The French socialist Gabriel Deville (1854-1940) "is less known than either Guesde or Lafargue, but the role he played in the early diffusion of Marxism in France should not be underestimated" (Llobera, p. 221). In August 1882 he began discussions with Marx about a popularized abridgement of Capital - in his introduction Deville states that Marx himself proposed the idea to him. By August 1883 Engels had received a manuscript, of which he was highly critical. He felt that it had serious defects and argued that Deville's main fault was that "he poses Marx's propositions as absolute, whereas in Marx they hold only under conditions which Deville omits, and hence come out false" (Draper Chronology 84:11). However, Engels's suggested modifications were never implemented. By January 1887 Kautsky was already requesting to oversee a German version of Deville's abridgment, a concept towards which Engels was not supportive. Nevertheless, Deville's summary was translated into many languages, and widely read until very recently. It did much to quicken interest in Marx's works, both in France, its first country of publication, but also across Europe, as evidenced by the present Spanish translation.
Small octavo (176 x 113 mm). Rebound in modern burgundy faux morocco, spine lettered and ruled in gilt.

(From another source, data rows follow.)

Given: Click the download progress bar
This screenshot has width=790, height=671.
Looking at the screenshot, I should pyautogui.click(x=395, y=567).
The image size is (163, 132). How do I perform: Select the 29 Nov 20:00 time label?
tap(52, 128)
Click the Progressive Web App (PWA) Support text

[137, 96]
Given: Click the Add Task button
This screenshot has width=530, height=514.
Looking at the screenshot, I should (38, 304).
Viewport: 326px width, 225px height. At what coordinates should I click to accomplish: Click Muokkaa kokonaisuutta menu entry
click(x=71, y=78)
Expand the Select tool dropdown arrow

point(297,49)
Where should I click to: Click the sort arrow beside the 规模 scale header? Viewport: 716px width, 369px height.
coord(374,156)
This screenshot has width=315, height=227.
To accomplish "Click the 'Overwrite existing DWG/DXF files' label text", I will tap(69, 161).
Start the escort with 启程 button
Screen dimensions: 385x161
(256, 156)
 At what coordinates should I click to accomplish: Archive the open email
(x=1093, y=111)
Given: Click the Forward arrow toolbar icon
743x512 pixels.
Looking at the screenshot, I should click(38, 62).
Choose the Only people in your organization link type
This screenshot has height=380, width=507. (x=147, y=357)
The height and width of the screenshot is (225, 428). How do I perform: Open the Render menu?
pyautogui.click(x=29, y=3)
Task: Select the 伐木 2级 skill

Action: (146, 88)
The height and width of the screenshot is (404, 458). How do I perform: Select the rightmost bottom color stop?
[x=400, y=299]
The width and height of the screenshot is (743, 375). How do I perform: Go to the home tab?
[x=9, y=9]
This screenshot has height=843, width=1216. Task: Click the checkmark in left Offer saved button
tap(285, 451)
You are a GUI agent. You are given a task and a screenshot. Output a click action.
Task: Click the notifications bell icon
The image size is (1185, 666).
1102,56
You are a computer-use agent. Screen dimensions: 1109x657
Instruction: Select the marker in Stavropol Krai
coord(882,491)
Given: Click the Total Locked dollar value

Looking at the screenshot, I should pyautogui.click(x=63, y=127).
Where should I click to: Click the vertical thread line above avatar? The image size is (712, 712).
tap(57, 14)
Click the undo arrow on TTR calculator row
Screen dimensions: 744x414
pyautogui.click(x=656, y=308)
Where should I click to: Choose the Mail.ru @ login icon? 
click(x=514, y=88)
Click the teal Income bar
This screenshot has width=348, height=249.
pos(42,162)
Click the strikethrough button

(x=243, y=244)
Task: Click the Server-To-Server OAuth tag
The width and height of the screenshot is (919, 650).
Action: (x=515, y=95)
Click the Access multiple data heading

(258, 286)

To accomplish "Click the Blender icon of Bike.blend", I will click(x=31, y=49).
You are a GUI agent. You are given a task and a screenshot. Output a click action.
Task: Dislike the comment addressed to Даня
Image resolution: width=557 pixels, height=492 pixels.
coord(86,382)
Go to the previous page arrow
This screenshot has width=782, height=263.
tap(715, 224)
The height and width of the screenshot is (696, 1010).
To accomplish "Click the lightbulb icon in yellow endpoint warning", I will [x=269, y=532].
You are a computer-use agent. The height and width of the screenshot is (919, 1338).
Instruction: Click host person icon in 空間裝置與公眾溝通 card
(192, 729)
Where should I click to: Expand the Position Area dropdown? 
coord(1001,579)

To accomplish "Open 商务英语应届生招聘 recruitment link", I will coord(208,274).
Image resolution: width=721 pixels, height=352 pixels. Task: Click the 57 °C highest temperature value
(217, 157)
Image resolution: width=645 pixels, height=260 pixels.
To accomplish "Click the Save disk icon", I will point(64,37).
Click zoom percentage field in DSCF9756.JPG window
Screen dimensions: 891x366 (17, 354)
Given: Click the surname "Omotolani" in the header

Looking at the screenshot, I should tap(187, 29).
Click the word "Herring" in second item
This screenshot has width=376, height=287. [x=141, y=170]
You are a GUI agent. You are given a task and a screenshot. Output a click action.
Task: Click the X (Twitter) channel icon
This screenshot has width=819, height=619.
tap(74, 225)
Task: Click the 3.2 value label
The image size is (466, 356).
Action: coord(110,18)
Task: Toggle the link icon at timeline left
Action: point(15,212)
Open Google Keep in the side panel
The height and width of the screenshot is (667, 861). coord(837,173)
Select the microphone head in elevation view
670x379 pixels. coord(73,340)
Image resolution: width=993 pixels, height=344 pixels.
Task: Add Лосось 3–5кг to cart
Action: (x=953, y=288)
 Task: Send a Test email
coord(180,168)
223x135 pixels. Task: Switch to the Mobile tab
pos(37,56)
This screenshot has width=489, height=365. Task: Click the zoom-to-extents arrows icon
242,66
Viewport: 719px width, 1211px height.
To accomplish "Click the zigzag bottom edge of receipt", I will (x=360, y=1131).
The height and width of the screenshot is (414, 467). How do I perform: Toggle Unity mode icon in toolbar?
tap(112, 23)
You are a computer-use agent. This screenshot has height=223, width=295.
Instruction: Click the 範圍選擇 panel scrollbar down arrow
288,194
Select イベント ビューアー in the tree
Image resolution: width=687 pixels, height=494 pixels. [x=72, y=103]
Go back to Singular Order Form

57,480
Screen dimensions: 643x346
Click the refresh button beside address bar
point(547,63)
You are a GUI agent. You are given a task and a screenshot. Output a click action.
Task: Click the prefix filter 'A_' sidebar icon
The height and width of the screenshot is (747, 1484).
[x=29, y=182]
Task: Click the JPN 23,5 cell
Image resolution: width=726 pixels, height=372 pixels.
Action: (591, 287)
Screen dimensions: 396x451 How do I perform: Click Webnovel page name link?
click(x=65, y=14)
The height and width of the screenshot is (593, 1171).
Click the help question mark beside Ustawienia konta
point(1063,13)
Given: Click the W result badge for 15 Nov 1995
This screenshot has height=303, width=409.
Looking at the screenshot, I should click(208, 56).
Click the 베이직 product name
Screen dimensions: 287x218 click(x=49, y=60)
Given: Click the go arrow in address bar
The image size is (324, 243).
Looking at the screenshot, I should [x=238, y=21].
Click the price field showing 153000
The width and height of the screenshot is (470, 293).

Bound without half-title; title leaf and subsequent four leaves expertly reattached using hand-coloured Japanese tissue hinges. Contents somewhat brittle, using two kinds of cheap paper stock, some of the whiter, heavier paper foxed, the other evenly toned; occasional neat ink marginal marks; publisher's paper flaw to fore edges of pp. 17, 193, and 199 resulting in slightly shorter fore-margins, not affecting text. Overall a very good copy of this rare volume.
See Rubel 633 note for the original French edition, and Josep R. Llobera, "Durkheim, the Durkheimians and their Collective Misrepresentation of Marx", in Joel S. Kahn & Josep R. Llobera, The Anthropology of Pre-Capitalist Societies, Macmillan, 1981.